» WHAT YOU WILL DO
Reproduce word for word the material from the line containing "This screenshot has height=775, width=1024." through the end, leaving out the pictures.

● ● ● ● ●

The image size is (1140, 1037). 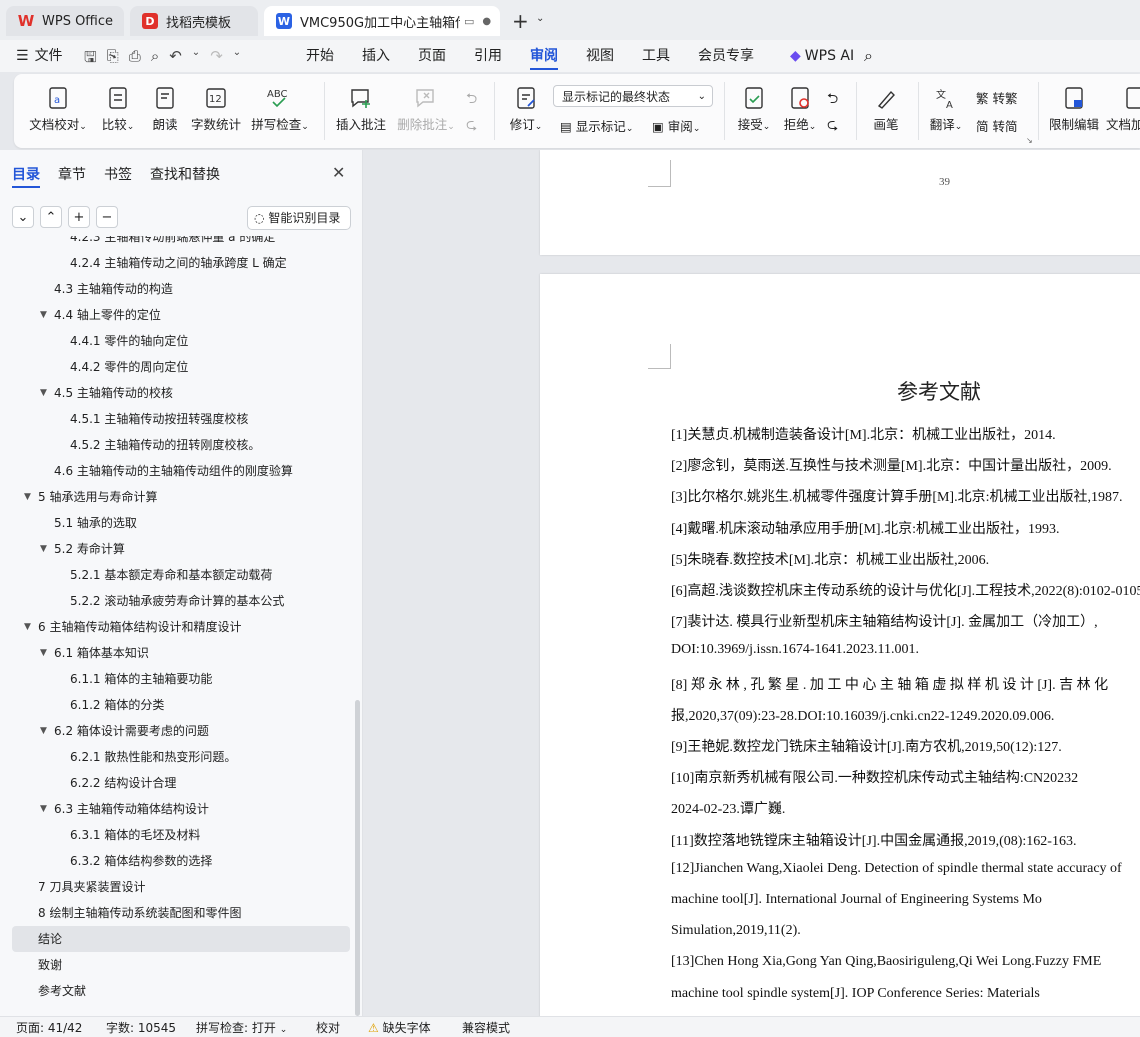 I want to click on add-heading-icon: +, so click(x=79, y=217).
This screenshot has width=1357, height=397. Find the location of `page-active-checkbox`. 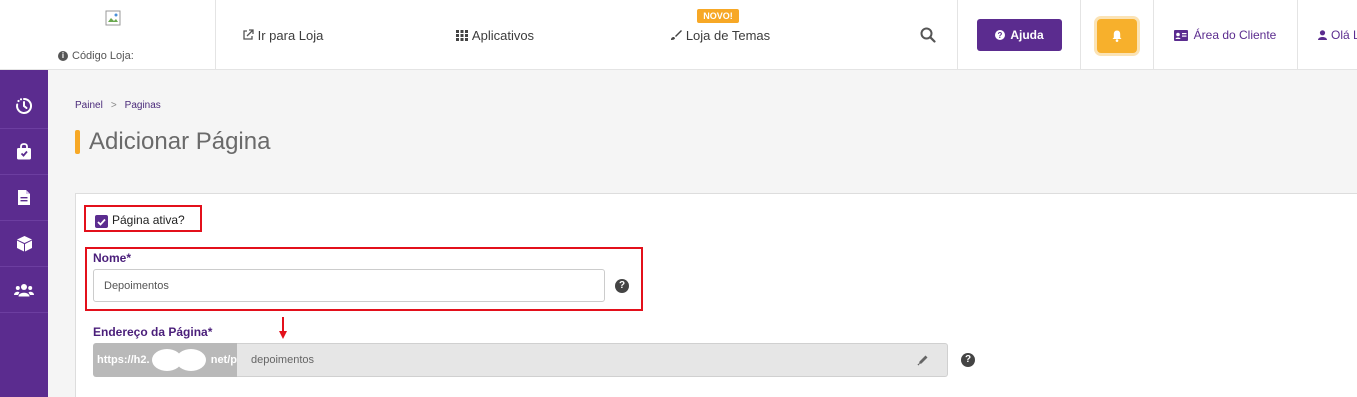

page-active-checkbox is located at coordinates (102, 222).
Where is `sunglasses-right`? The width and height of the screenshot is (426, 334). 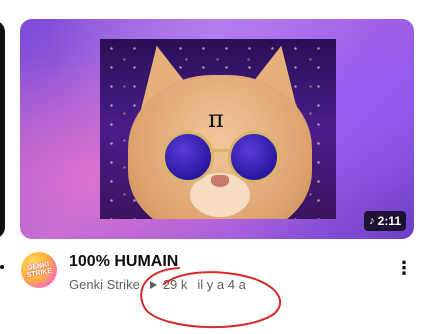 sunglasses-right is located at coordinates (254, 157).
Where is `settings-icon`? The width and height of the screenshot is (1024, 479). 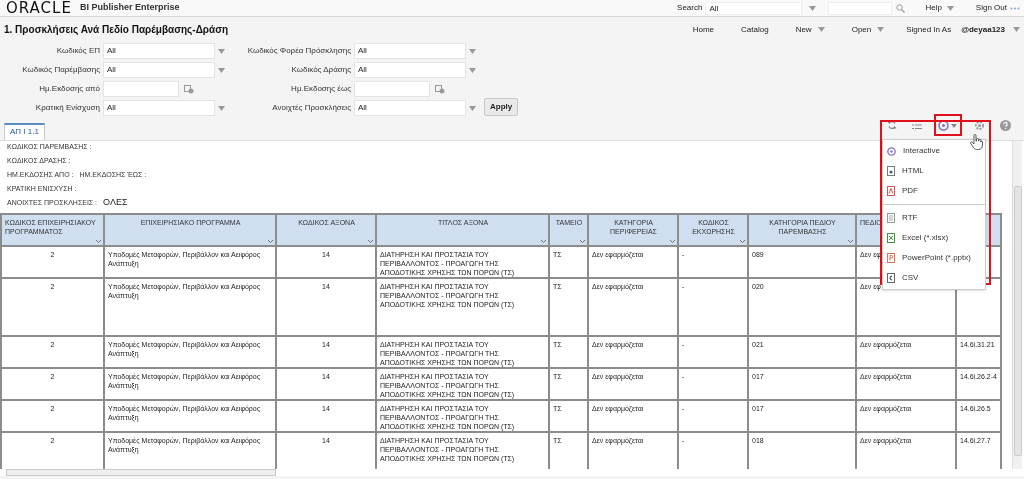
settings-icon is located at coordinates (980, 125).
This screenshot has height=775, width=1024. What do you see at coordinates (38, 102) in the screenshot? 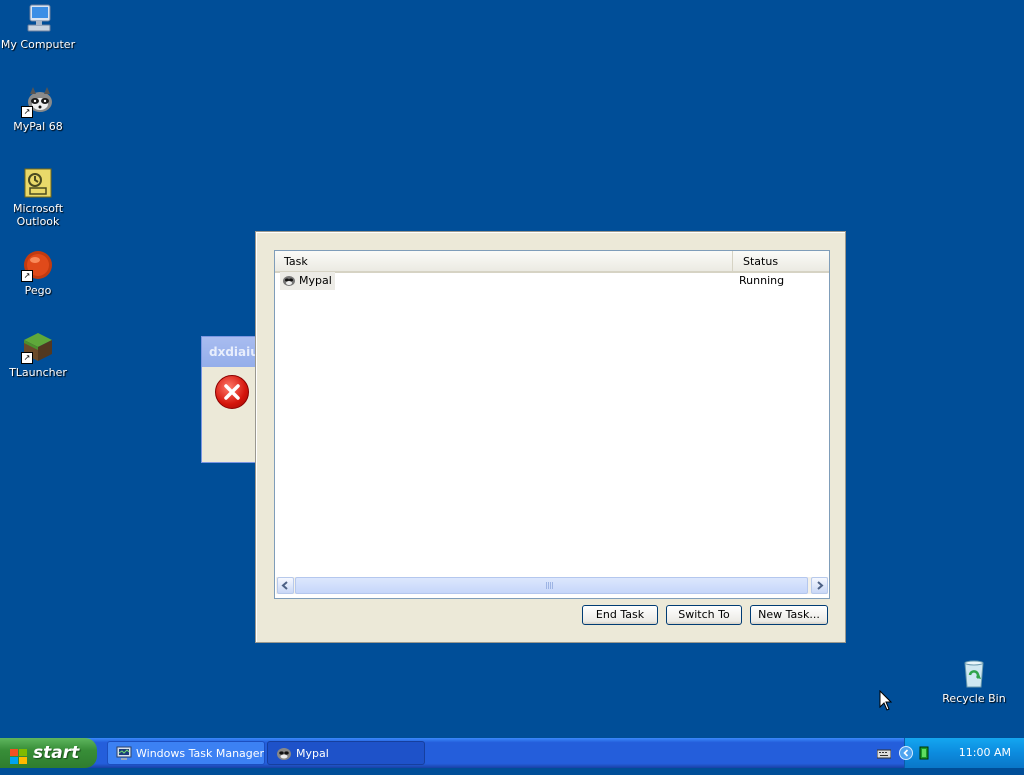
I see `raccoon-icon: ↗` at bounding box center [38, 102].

● ● ● ● ●

» RESULT
This screenshot has height=775, width=1024. What do you see at coordinates (38, 102) in the screenshot? 
I see `raccoon-icon: ↗` at bounding box center [38, 102].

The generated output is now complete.